Advent 2018: Unsere Klasse soll bei dem Wettbewerb „Physik im Advent“ teilnehmen. Frau Pollee hofft auf den Hauptgewinn: Ein Treffen mit Dirk Nowitzki.

Advent 2019: Völlig überraschend erhielten wir die Nachricht, dass wir doch etwas gewonnen haben. Zwar kein Treffen mit Dirk Nowitzki, dafür aber einen Besuch im CERN, der mindestens genauso exklusiv ist mit 300.000 Anfragen und nur 150.000 Besucherplätzen pro Jahr.

Im Januar 2020 ist es dann so weit: Wir sitzen im ICE nach Genf – sogar ganz ohne Verspätung.

Aber was ist überhaupt das CERN?

Das CERN (Conseil Européen pour la Recherche Nucléaire ) ist das Europäische Kernforschungszentrum, welches 1953 von zwölf Staaten gegründet wurde. Hier wurde nicht nur das World Wide Web erfunden, sondern es analysieren Physiker aus aller Welt Teilchenkollisionen am LHC (Large Hadron Collider, der leistungsstärkste Teilchenbeschleuniger der Welt) und erforschen so die Entstehung und Zusammensetzung unseres Universums.

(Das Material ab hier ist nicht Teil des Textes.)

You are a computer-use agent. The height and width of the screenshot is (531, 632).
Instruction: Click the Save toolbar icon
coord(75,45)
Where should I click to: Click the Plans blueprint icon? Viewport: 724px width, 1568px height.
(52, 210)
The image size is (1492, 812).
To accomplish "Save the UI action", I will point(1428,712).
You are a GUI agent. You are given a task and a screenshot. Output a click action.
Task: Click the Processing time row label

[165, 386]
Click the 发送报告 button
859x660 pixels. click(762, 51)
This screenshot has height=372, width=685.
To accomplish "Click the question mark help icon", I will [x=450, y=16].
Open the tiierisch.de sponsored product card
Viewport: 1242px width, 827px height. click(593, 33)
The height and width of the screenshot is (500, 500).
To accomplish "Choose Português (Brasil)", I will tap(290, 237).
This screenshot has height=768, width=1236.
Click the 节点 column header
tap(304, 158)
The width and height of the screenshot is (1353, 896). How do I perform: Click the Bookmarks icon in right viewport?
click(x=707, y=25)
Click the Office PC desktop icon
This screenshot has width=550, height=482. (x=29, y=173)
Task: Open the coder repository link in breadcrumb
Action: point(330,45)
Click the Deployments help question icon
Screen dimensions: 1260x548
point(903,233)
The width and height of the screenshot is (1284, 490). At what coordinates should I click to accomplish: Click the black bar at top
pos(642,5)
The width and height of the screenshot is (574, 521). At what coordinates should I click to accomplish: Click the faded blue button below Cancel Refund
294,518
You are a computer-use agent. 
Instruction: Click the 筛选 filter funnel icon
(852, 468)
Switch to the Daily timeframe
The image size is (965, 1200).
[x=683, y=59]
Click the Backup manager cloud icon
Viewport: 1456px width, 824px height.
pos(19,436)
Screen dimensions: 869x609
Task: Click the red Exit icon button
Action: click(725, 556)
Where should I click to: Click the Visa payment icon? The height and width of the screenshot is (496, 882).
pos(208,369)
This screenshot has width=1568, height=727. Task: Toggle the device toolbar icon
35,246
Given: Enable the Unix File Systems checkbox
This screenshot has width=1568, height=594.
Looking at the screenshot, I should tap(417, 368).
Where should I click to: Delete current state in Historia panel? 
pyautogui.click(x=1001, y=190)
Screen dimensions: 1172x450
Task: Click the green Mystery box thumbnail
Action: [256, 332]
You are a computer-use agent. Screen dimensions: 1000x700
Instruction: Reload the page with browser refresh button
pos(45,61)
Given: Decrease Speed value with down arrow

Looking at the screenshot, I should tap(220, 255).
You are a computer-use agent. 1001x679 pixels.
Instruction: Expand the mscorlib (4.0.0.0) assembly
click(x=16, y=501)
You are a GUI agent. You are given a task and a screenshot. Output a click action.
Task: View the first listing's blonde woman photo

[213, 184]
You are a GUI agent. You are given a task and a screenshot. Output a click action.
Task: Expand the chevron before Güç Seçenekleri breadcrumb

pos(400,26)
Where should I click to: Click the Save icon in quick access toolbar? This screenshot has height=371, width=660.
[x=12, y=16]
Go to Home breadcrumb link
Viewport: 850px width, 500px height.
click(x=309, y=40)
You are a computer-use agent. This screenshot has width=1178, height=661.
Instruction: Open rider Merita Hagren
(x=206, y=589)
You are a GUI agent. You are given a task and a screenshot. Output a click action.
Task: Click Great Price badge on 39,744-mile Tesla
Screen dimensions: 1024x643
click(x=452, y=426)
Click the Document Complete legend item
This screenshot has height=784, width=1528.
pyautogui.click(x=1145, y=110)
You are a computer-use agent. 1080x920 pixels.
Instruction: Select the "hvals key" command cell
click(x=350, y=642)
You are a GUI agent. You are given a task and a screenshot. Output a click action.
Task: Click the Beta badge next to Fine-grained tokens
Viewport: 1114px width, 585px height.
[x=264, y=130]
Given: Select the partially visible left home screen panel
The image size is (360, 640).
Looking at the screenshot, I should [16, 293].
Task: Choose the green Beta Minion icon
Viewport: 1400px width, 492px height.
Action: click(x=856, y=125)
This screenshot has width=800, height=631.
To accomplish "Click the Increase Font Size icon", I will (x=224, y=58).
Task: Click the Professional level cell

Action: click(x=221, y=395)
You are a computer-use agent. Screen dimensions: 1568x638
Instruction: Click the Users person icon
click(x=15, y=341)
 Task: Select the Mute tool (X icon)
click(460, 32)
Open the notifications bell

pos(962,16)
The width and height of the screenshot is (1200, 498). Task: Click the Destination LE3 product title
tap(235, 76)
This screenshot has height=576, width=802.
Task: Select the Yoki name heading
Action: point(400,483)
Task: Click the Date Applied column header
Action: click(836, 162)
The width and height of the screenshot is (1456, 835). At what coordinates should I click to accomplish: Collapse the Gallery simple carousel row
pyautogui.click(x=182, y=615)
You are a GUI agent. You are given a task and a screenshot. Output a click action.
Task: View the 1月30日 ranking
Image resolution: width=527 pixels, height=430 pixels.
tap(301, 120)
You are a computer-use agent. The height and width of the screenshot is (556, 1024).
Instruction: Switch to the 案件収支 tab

Angefangen hat das CERN, und auch unsere Führung, mit dem Synchro-Zyklotron (SC). Im Gegensatz zum LHC, der ein unterirdisch verlaufender Ring mit einem Umfang von 26,7 Kilometern ist, passt der SC in eine Halle. Der SC ist der erste Teilchenbeschleuniger des CERNs. Die Teilchen werden durch Magnetfelder umgelenkt und beginnen auf einer Kreisbahn immer schneller zu werden. Wenn die Teilchen eine bestimmte Geschwindigkeit erreicht haben, werden sie auf eine größere Kreisbahn gelenkt um dort mit anderen Teilchen zu kollidieren. Durch diese Kollision können neue Erkenntnisse über unser Universum gewonnen werden.

Erklärt wurde uns das aber nicht in einem langweiligen Vortrag, sondern in spannend gestalteten Projektion direkt auf das SC selbst.

Im CERN haben wir einen Einblick in die spannende Welt der Forschung erhalten und erleben dürfen, wie theoretisches Wissen in Experimenten zum Leben erweckt wird.

Es hat sich auf jeden Fall gelohnt, bei Physik im Advent mitzumachen. Wer hätte gedacht, dass sich uns solche Möglichkeiten bieten und wir ein Jahr später das CERN besichtigen?